«Мы все творцы по образу и подобию». Актёр Евгений Ткачук о роли Ленина, новой волне артхауса и театре с конями
Ленина в разные годы играли Максим Штраух, Борис Смирнов, Иннокентий Смоктуновский, Андрей Мягков, Виктор Сухоруков, Евгений Миронов. Давила ли на вас эта тень великих? И удалось ли чем-то разнообразить образ, как вы сами считаете?
Не смотрел чужие работы, потому что у каждого своя психофизика, каждый своим способом пытается взять эту высоту. Я отталкивался только от оригинала. Главным, конечно же, было найти и отразить его способ мышления, который отличается от моего уж точно. Это в принципе уникальное явление человечества: неугомонный и неостановимый процесс соединения несоединимых вещей в голове, которые работают на общую идею и служат общей цели. В нашем проекте объём исторических событий, связанных с Владимиром Ильичом, захвачен очень большой. Там есть, где разгуляться.
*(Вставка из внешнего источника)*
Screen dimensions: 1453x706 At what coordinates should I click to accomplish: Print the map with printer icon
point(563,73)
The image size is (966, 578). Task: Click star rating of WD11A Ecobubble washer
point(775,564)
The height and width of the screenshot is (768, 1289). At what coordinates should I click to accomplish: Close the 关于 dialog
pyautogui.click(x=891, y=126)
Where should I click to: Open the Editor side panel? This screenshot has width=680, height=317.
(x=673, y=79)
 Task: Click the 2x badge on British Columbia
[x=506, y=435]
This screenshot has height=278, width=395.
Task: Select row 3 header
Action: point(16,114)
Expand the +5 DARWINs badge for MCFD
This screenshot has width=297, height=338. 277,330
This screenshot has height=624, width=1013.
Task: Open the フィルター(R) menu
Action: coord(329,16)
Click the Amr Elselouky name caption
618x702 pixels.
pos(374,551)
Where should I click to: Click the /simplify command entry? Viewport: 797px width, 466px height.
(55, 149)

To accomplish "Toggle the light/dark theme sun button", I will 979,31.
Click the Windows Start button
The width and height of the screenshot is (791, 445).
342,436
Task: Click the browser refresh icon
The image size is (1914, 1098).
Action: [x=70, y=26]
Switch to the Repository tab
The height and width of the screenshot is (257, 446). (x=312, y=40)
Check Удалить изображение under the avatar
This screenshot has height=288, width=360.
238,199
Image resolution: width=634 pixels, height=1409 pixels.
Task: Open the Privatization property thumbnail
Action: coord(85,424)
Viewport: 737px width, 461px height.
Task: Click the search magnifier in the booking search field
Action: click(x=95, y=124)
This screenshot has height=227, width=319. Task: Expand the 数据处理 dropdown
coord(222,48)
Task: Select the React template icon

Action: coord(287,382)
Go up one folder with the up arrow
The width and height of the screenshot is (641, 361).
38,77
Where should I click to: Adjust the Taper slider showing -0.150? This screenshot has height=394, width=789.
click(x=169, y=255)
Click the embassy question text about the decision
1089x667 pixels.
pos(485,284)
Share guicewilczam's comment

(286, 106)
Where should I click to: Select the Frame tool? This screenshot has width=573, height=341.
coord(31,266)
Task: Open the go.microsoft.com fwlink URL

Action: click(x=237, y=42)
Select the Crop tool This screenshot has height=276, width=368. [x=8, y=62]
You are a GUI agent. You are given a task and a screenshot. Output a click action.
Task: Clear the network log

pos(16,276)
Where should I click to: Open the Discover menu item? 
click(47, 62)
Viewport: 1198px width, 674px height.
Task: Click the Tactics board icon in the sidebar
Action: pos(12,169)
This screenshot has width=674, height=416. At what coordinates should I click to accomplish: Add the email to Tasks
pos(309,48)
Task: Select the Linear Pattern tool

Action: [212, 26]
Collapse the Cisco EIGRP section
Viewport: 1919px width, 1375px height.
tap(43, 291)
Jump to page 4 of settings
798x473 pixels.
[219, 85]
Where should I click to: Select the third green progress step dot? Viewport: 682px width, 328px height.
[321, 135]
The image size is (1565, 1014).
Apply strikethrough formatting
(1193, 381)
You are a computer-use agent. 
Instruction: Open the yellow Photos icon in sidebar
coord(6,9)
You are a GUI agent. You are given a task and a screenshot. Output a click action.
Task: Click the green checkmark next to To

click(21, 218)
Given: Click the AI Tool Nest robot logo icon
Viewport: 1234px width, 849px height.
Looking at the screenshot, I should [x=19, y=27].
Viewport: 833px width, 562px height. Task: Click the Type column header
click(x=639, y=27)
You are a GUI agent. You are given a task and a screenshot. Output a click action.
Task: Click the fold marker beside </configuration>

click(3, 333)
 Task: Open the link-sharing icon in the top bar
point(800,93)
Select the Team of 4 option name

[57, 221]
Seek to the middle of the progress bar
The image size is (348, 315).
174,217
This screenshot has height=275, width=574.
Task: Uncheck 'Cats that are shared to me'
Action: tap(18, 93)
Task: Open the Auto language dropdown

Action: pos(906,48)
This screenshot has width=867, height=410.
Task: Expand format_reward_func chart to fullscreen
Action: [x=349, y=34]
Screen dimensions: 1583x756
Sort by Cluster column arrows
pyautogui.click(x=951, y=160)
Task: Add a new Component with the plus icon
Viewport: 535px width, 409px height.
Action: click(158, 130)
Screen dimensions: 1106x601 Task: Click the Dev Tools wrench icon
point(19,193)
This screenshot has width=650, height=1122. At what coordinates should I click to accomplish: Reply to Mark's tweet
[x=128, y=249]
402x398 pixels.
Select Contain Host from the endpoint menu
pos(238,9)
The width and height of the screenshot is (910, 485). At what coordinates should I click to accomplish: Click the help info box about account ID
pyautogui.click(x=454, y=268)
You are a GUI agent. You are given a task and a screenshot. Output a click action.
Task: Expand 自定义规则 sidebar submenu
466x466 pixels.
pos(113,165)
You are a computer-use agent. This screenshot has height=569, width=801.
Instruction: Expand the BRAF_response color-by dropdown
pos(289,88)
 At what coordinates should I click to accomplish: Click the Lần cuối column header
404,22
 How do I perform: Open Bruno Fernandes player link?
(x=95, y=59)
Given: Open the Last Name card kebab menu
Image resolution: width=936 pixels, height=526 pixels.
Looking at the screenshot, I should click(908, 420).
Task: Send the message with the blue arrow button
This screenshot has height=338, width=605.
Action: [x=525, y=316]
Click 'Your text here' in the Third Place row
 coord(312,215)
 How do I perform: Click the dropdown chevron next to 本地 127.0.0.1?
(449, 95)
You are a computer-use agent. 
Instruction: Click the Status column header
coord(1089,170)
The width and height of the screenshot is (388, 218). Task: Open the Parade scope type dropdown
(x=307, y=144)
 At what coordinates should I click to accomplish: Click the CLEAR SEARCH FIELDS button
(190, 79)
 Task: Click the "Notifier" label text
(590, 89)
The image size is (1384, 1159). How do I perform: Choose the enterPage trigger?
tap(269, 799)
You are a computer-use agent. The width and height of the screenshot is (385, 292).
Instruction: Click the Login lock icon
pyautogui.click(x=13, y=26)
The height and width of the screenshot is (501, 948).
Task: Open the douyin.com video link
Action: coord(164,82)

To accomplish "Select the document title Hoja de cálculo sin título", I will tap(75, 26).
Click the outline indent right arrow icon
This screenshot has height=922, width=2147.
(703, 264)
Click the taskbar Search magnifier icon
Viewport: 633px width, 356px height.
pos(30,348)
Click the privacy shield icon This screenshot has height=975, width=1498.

Что в личности Ленина вас больше всего удивило?
Не столько в личности, сколько в этом революционном видении жизни в едином обществе, свободном от границ, денег и войн. Оно — это видение — действительно представляет собой утопию, и мы сейчас легко с этим соглашаемся. Но мне кажется, что если бы эта идея была правильно донесена до умов людей по всему миру, то история могла бы сложиться иначе. И мы жили бы в другой стране, и мир был бы совершенно другим.
В 2014 году вы снимались у Хотиненко в «Бесах», играли студента Шатова — человека, одержимого идеями. Недавно я нашёл ролик, где вы читаете монолог Петра Верховенского — фанатика, готового на всё ради революции. Вы как будто всё это время готовились к роли Ленина.
Да, весь мой творческий путь где-то вокруг той революционной эпохи и пролегает (смеётся). «Тихий Дон», «Обитель», «Хроники русской революции» — всё это даже исторически близко связанные вещи.
А правда, что отец вас отговаривал становиться актёром?
Правда.
От чего ограждал?
От зависимости. Артист — очень зависимый человек, который должен выполнять поставленную задачу.
Что плохого в том, чтобы выполнять задачу режиссёра?
От режиссёрского замысла я себя никогда не отделял. Но сегодня режиссурой начинают заниматься продюсеры. Они буквально влезают в процесс и со своей колокольни выстраивают сцены и взаимосвязи внутри кадра. Это, я считаю, катастрофа. В итоге мы попадаем в творческий тупик, а иногда и в кризис, когда хочется побыстрее отработать, да и закончить.
Как-то раз я спросил у Алексея Серебрякова: «Почему вы на площадке такой суровый?» Он посмотрел на меня и ответил: «А ты знаешь, Жень, за что нам в кино на самом деле платят?» Я думал — за мастерство, за талант. А он: «Нет! За терпение. Мы терпим, пока они своё кино снимают, сидим, иногда даже стыдно бывает, но терпим». Это гениальная формулировка, которую нашёл Алексей.
Вам бы тогда в авторском кино сниматься, где не давят продюсеры. Но вы в одном из интервью сказали, что не любите артхаус…
Не люблю, потому что в России артхаус зачастую снимают с установкой «мне неважно, поймут меня или нет — я так вижу». Эта позиция, на мой взгляд, убивает саму суть жанра. Чаще это выглядит как полупрофессиональная история, прикрытая неким интеллектуальным флером. Отсюда и ощущение любительской работы. Конечно, есть и блестящие примеры. Мне нравится, как в эту сторону двигается Роман Михайлов. Это один из выдающихся мыслителей сегодняшнего времени, художников, которые смотрят на жизнь многомерно. Недавно мы вместе снимали одну историю (правда, для театра).